● WHAT YOU SHOULD DO: Write every line of the listing as a JSON list of strings, one string per line, with blank lines left out.

---------- PROVIDED ENTRIES

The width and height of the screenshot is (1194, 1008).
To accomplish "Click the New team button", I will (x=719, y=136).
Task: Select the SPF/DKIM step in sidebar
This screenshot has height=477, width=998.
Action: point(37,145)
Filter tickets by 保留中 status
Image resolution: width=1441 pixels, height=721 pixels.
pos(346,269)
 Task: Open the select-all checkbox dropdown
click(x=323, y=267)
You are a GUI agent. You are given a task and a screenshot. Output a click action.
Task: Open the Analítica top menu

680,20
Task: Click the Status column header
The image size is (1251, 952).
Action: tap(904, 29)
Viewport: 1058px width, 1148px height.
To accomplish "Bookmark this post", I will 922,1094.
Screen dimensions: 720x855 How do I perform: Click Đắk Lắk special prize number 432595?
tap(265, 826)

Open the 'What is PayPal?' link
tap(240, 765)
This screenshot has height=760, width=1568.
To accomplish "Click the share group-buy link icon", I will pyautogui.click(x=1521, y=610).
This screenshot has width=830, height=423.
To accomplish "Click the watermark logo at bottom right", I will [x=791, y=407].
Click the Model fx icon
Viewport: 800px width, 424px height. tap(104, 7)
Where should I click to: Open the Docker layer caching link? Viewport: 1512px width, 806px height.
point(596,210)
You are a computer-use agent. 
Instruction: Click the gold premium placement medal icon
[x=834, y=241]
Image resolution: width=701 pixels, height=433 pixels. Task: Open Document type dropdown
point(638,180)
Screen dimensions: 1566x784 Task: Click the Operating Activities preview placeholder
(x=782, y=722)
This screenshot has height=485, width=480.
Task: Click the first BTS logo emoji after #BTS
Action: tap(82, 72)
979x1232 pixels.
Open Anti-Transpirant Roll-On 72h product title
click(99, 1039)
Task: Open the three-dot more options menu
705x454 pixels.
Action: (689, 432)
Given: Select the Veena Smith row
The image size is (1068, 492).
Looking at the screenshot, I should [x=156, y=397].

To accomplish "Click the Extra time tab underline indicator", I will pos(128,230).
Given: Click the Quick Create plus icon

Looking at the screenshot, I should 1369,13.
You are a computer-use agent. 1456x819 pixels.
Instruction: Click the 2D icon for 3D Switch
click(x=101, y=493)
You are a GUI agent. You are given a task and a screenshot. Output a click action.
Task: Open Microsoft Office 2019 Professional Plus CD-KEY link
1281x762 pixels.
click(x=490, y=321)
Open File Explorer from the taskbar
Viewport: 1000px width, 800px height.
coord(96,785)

--------------------

● EXERCISE SOLUTION:
[
  "The width and height of the screenshot is (1194, 1008).",
  "To accomplish \"Click the New team button\", I will (x=719, y=136).",
  "Task: Select the SPF/DKIM step in sidebar",
  "This screenshot has height=477, width=998.",
  "Action: point(37,145)",
  "Filter tickets by 保留中 status",
  "Image resolution: width=1441 pixels, height=721 pixels.",
  "pos(346,269)",
  " Task: Open the select-all checkbox dropdown",
  "click(x=323, y=267)",
  "You are a GUI agent. You are given a task and a screenshot. Output a click action.",
  "Task: Open the Analítica top menu",
  "680,20",
  "Task: Click the Status column header",
  "The image size is (1251, 952).",
  "Action: tap(904, 29)",
  "Viewport: 1058px width, 1148px height.",
  "To accomplish \"Bookmark this post\", I will 922,1094.",
  "Screen dimensions: 720x855 How do I perform: Click Đắk Lắk special prize number 432595?",
  "tap(265, 826)",
  "Open the 'What is PayPal?' link",
  "tap(240, 765)",
  "This screenshot has height=760, width=1568.",
  "To accomplish \"Click the share group-buy link icon\", I will pyautogui.click(x=1521, y=610).",
  "This screenshot has width=830, height=423.",
  "To accomplish \"Click the watermark logo at bottom right\", I will [x=791, y=407].",
  "Click the Model fx icon",
  "Viewport: 800px width, 424px height. tap(104, 7)",
  "Where should I click to: Open the Docker layer caching link? Viewport: 1512px width, 806px height.",
  "point(596,210)",
  "You are a computer-use agent. ",
  "Instruction: Click the gold premium placement medal icon",
  "[x=834, y=241]",
  "Image resolution: width=701 pixels, height=433 pixels. Task: Open Document type dropdown",
  "point(638,180)",
  "Screen dimensions: 1566x784 Task: Click the Operating Activities preview placeholder",
  "(x=782, y=722)",
  "This screenshot has height=485, width=480.",
  "Task: Click the first BTS logo emoji after #BTS",
  "Action: tap(82, 72)",
  "979x1232 pixels.",
  "Open Anti-Transpirant Roll-On 72h product title",
  "click(99, 1039)",
  "Task: Open the three-dot more options menu",
  "705x454 pixels.",
  "Action: (689, 432)",
  "Given: Select the Veena Smith row",
  "The image size is (1068, 492).",
  "Looking at the screenshot, I should [x=156, y=397].",
  "To accomplish \"Click the Extra time tab underline indicator\", I will pos(128,230).",
  "Given: Click the Quick Create plus icon",
  "Looking at the screenshot, I should 1369,13.",
  "You are a computer-use agent. 1456x819 pixels.",
  "Instruction: Click the 2D icon for 3D Switch",
  "click(x=101, y=493)",
  "You are a GUI agent. You are given a task and a screenshot. Output a click action.",
  "Task: Open Microsoft Office 2019 Professional Plus CD-KEY link",
  "1281x762 pixels.",
  "click(x=490, y=321)",
  "Open File Explorer from the taskbar",
  "Viewport: 1000px width, 800px height.",
  "coord(96,785)"
]